Data excerpts
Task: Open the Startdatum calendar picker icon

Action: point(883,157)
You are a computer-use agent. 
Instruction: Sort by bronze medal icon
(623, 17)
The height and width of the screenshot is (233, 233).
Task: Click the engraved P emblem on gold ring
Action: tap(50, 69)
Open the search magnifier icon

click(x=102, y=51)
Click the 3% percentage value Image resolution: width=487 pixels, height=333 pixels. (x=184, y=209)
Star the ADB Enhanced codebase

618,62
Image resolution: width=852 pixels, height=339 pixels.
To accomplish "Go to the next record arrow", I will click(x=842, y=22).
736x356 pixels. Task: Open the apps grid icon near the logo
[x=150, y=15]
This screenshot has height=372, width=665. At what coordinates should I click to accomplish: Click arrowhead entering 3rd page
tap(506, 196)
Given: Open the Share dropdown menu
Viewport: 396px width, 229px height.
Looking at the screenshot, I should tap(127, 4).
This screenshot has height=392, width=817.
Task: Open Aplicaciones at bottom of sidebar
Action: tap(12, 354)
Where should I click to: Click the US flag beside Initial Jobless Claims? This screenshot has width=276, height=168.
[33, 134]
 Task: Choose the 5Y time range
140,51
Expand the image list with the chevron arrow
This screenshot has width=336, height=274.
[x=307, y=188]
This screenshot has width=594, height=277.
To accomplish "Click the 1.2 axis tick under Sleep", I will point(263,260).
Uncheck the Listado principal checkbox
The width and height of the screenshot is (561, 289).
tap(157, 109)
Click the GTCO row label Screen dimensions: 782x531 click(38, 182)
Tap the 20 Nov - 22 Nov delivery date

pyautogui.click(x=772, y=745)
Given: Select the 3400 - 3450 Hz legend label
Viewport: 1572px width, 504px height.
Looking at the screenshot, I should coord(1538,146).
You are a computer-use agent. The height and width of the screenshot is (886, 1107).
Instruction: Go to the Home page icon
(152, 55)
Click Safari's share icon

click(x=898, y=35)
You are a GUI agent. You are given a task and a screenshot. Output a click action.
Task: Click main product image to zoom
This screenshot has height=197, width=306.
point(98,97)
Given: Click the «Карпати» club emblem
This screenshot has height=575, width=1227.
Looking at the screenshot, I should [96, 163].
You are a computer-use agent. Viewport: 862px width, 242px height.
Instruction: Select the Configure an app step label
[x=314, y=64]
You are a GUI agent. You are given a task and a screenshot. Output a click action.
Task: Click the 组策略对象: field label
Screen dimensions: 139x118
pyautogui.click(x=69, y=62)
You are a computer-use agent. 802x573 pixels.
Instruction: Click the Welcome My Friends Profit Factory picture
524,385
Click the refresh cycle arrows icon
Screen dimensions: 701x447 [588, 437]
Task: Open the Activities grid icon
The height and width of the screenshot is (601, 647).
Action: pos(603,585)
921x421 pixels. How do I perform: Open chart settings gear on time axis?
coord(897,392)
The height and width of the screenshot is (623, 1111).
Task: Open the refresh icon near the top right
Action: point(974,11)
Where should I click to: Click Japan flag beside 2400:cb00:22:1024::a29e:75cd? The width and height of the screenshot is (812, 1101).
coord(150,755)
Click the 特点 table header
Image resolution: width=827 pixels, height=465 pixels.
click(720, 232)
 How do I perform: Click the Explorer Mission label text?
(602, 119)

DIRECTIONS FOR THIS TASK:
Reproduce all of the data exactly as given.

TASK SOLUTION:
Task: Open the Startdatum calendar picker icon

Action: point(883,157)
You are a computer-use agent. 
Instruction: Sort by bronze medal icon
(623, 17)
The height and width of the screenshot is (233, 233).
Task: Click the engraved P emblem on gold ring
Action: tap(50, 69)
Open the search magnifier icon

click(x=102, y=51)
Click the 3% percentage value Image resolution: width=487 pixels, height=333 pixels. (x=184, y=209)
Star the ADB Enhanced codebase

618,62
Image resolution: width=852 pixels, height=339 pixels.
To accomplish "Go to the next record arrow", I will click(x=842, y=22).
736x356 pixels. Task: Open the apps grid icon near the logo
[x=150, y=15]
This screenshot has height=372, width=665. At what coordinates should I click to accomplish: Click arrowhead entering 3rd page
tap(506, 196)
Given: Open the Share dropdown menu
Viewport: 396px width, 229px height.
Looking at the screenshot, I should tap(127, 4).
This screenshot has height=392, width=817.
Task: Open Aplicaciones at bottom of sidebar
Action: tap(12, 354)
Where should I click to: Click the US flag beside Initial Jobless Claims? This screenshot has width=276, height=168.
[33, 134]
 Task: Choose the 5Y time range
140,51
Expand the image list with the chevron arrow
This screenshot has width=336, height=274.
[x=307, y=188]
This screenshot has width=594, height=277.
To accomplish "Click the 1.2 axis tick under Sleep", I will point(263,260).
Uncheck the Listado principal checkbox
The width and height of the screenshot is (561, 289).
tap(157, 109)
Click the GTCO row label Screen dimensions: 782x531 click(38, 182)
Tap the 20 Nov - 22 Nov delivery date

pyautogui.click(x=772, y=745)
Given: Select the 3400 - 3450 Hz legend label
Viewport: 1572px width, 504px height.
Looking at the screenshot, I should coord(1538,146).
You are a computer-use agent. The height and width of the screenshot is (886, 1107).
Instruction: Go to the Home page icon
(152, 55)
Click Safari's share icon

click(x=898, y=35)
You are a GUI agent. You are given a task and a screenshot. Output a click action.
Task: Click main product image to zoom
This screenshot has height=197, width=306.
point(98,97)
Given: Click the «Карпати» club emblem
This screenshot has height=575, width=1227.
Looking at the screenshot, I should [96, 163].
You are a computer-use agent. Viewport: 862px width, 242px height.
Instruction: Select the Configure an app step label
[x=314, y=64]
You are a GUI agent. You are given a task and a screenshot. Output a click action.
Task: Click the 组策略对象: field label
Screen dimensions: 139x118
pyautogui.click(x=69, y=62)
You are a computer-use agent. 802x573 pixels.
Instruction: Click the Welcome My Friends Profit Factory picture
524,385
Click the refresh cycle arrows icon
Screen dimensions: 701x447 [588, 437]
Task: Open the Activities grid icon
The height and width of the screenshot is (601, 647).
Action: pos(603,585)
921x421 pixels. How do I perform: Open chart settings gear on time axis?
coord(897,392)
The height and width of the screenshot is (623, 1111).
Task: Open the refresh icon near the top right
Action: point(974,11)
Where should I click to: Click Japan flag beside 2400:cb00:22:1024::a29e:75cd? The width and height of the screenshot is (812, 1101).
coord(150,755)
Click the 特点 table header
Image resolution: width=827 pixels, height=465 pixels.
click(720, 232)
 How do I perform: Click the Explorer Mission label text?
(602, 119)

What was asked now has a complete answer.